SOURCE MATERIAL: Begin

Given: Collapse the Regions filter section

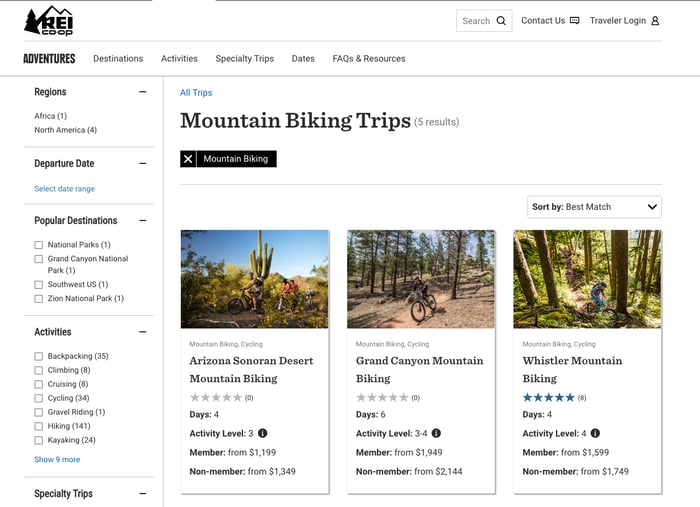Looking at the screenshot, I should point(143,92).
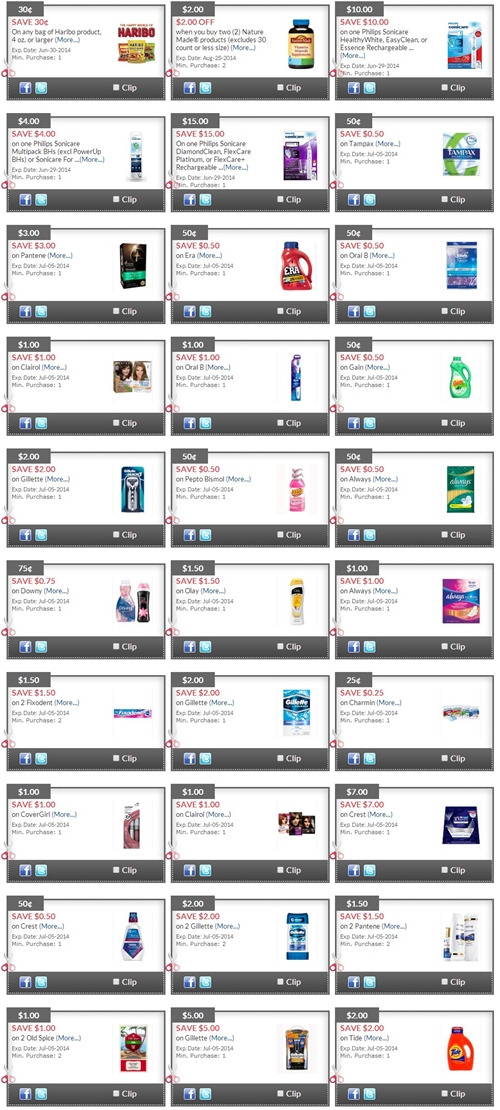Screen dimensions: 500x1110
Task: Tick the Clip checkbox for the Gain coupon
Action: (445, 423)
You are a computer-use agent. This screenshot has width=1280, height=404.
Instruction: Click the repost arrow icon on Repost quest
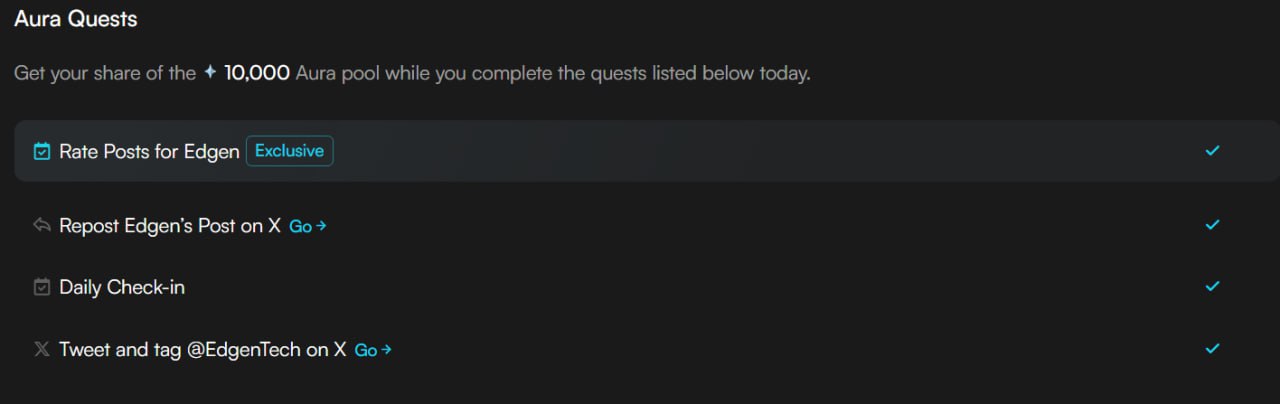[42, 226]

SOURCE MATERIAL: End

* **PROBLEM DESCRIPTION**
Would you retype all the material above exactly, apart from its pictures?

* **RESPONSE**
Given: Collapse the Regions filter section

Looking at the screenshot, I should point(143,92).
Screen dimensions: 500x1110
Task: Tick the Clip checkbox for the Gain coupon
Action: (445, 423)
You are a computer-use agent. This screenshot has width=1280, height=404.
Instruction: Click the repost arrow icon on Repost quest
[42, 226]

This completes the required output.